The federal Supplemental Security Income (SSI) program provides monthly payments to people who are blind, disabled, or age 65 or older with limited income and resources who meet eligibility criteria; blind or disabled children may also qualify. Federal benefits can be supplemented with state contributions; benefits vary by state and by recipient. Federal benefit maximums change yearly. In 2018 federal monthly maximums were $750 for an individual and $1,125 for a couple (SSA-SSI), with average benefits of $662 for children, $577 for adults, and $447 for elderly beneficiaries (SSA-Snapshot 2018). SSI incentivizes work by disregarding $1 out of every $2 earned over $65 for benefit calculation. Personal assets help determine eligibility; individuals cannot have countable resources above $2,000, and couples are limited to $3,000. Child recipients are assessed at age 18 to determine eligibility under adult standards (SSA-SSI). In most states, individuals eligible for SSI are eligible for Medicaid, and in 32 states and Washington DC Medicaid is automatically conferred (SSA-Medicaid).
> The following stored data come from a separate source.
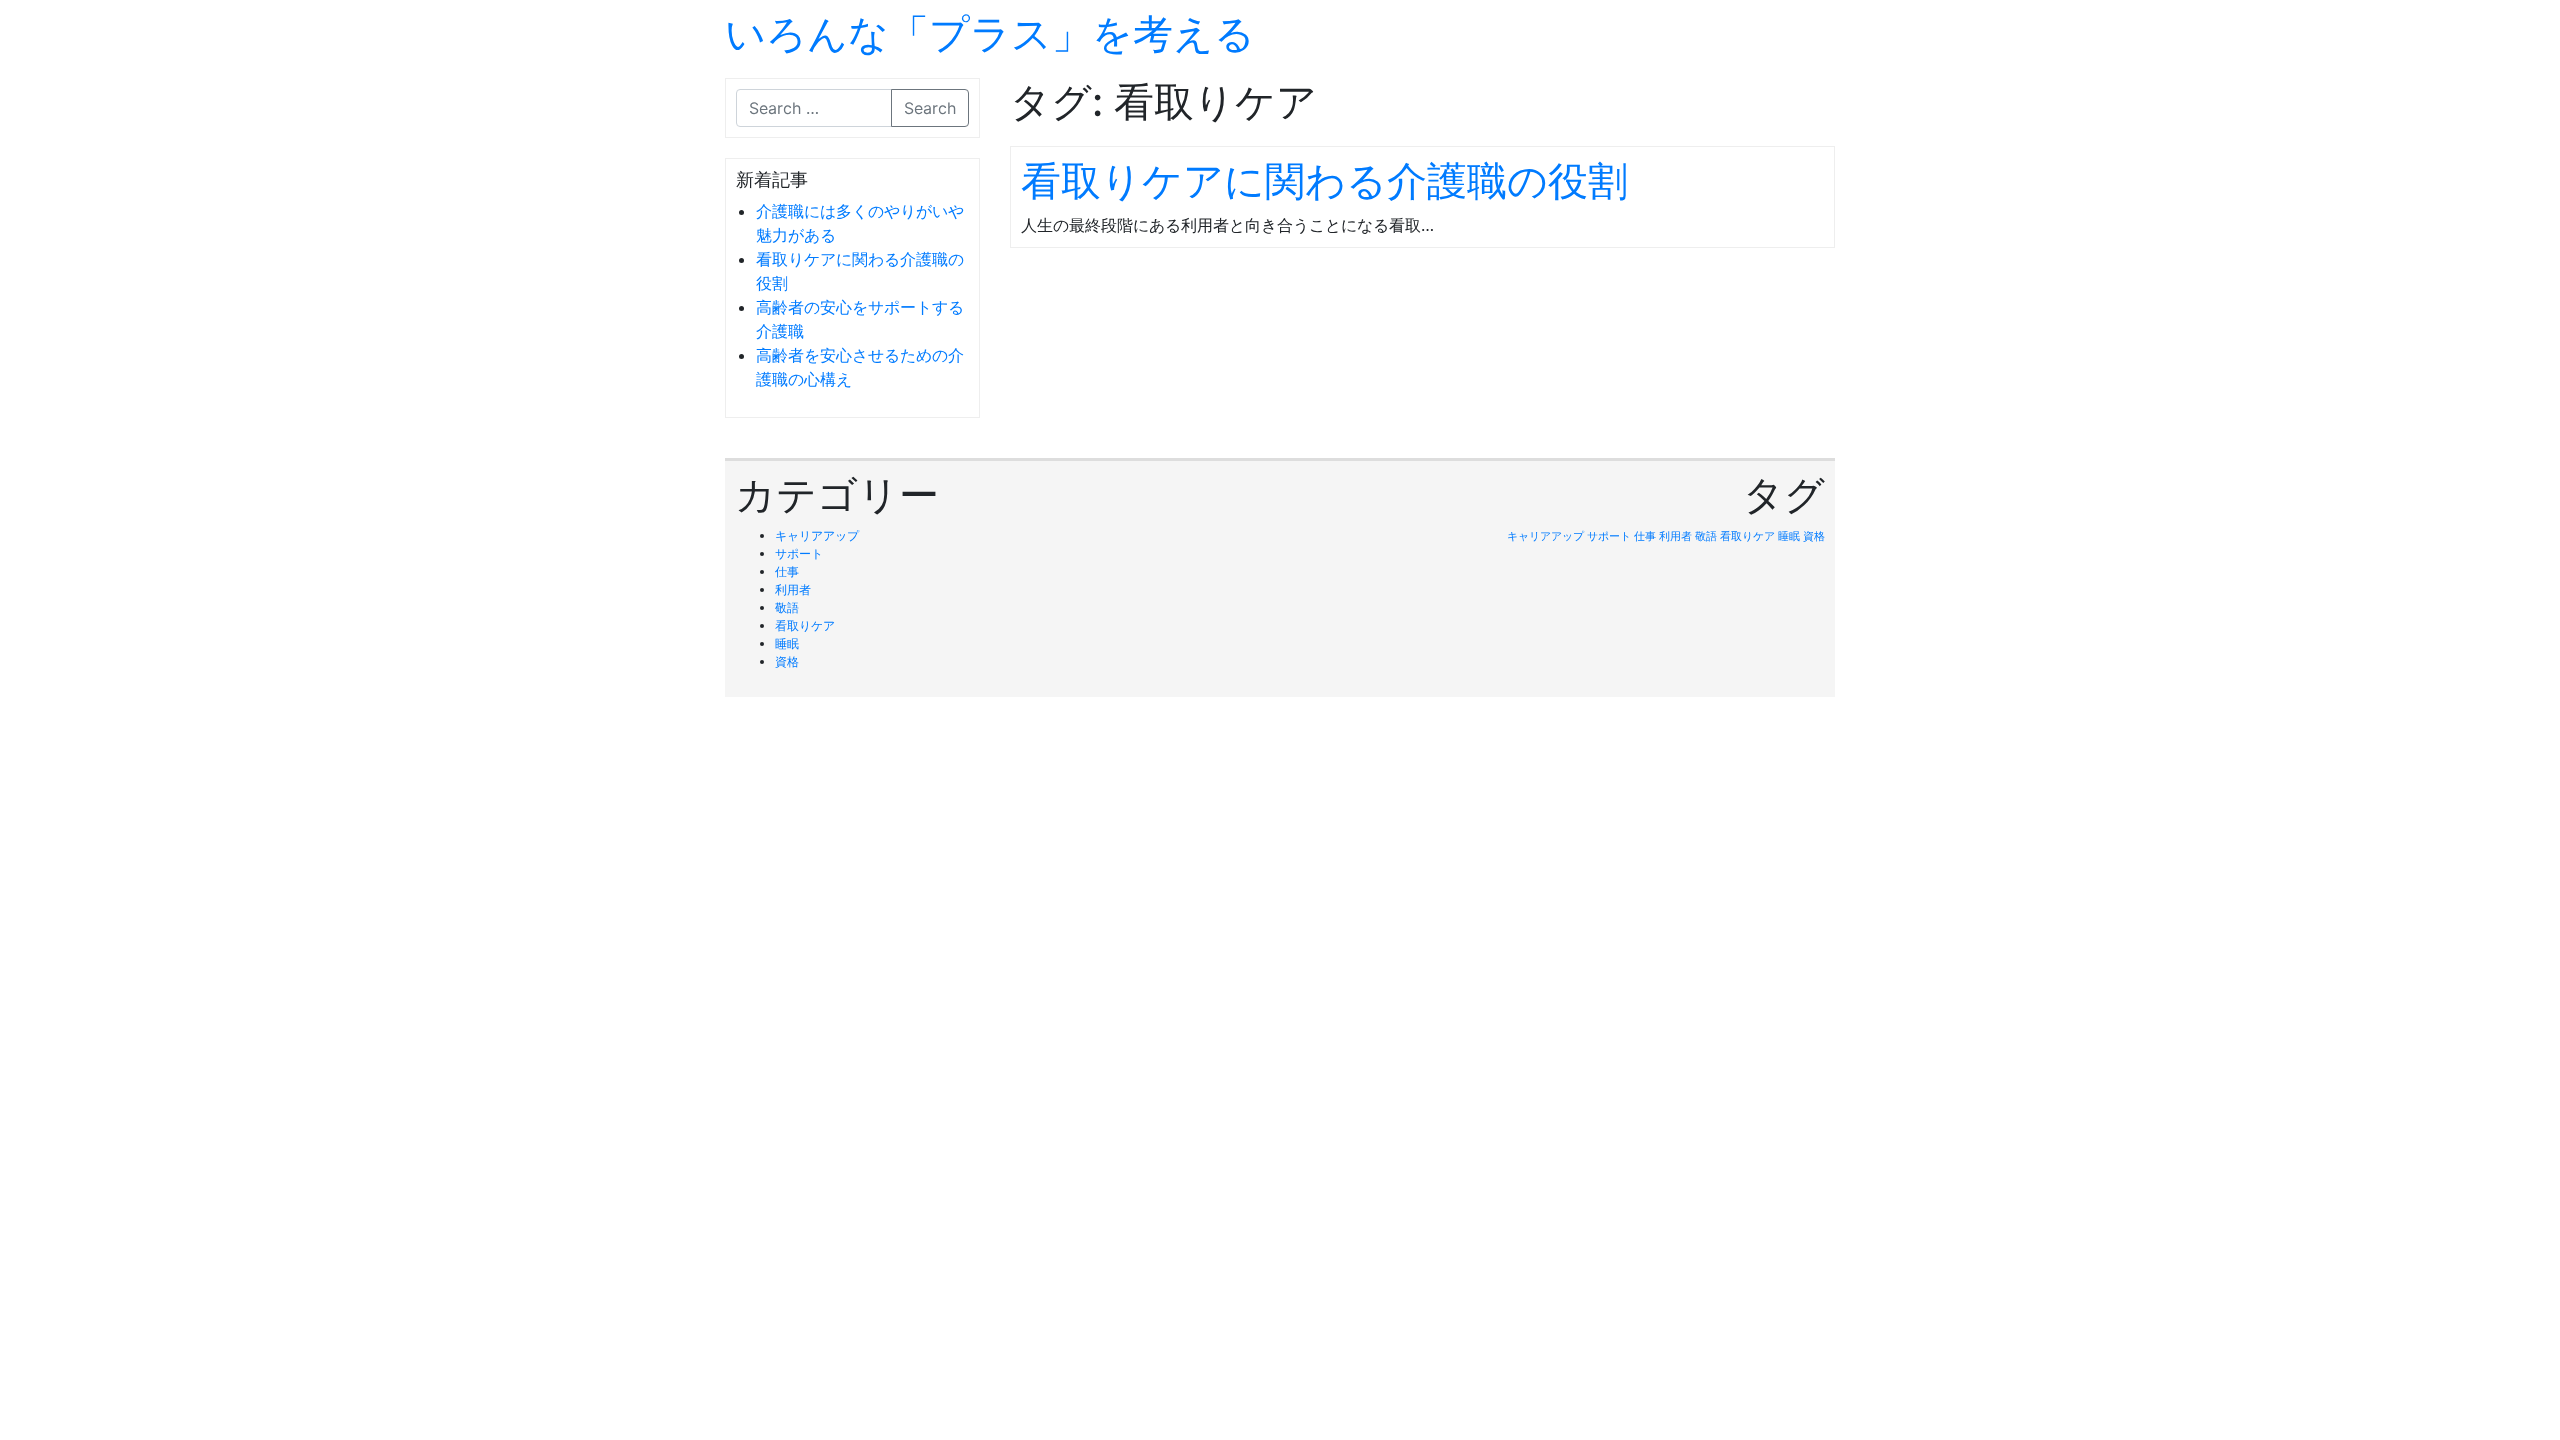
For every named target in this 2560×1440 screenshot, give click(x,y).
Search (930, 108)
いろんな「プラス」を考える (990, 33)
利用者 (793, 589)
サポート (799, 553)
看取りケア (805, 625)
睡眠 (787, 643)
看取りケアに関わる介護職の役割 (1324, 180)
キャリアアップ (817, 535)
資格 (787, 661)
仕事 (787, 571)
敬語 (787, 607)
Expected Beneficial Outcomes

Increased income
Reduced poverty
Improved well-being
Increased access to care

Evidence of Effectiveness

Increasing Supplemental Security Income (SSI) benefit levels is a suggested strategy to reduce poverty among senior citizens aged 65 and older, and adults and children who are blind or have severe disabilities (CBPP-SSI 2014). Available analysis indicates SSI brings some recipients and their families above the poverty line (SSA-Stegman Bailey 2015). Benefits raise half of child beneficiaries out of poverty, and bring some of the poorest recipients above 50% of the poverty line (CBPP-Romig 2017). However, at current benefit levels, SSI may not alleviate material hardship (Ghosh 2015) or food insecurity for families with children with disabilities (Rose-Jacobs 2016).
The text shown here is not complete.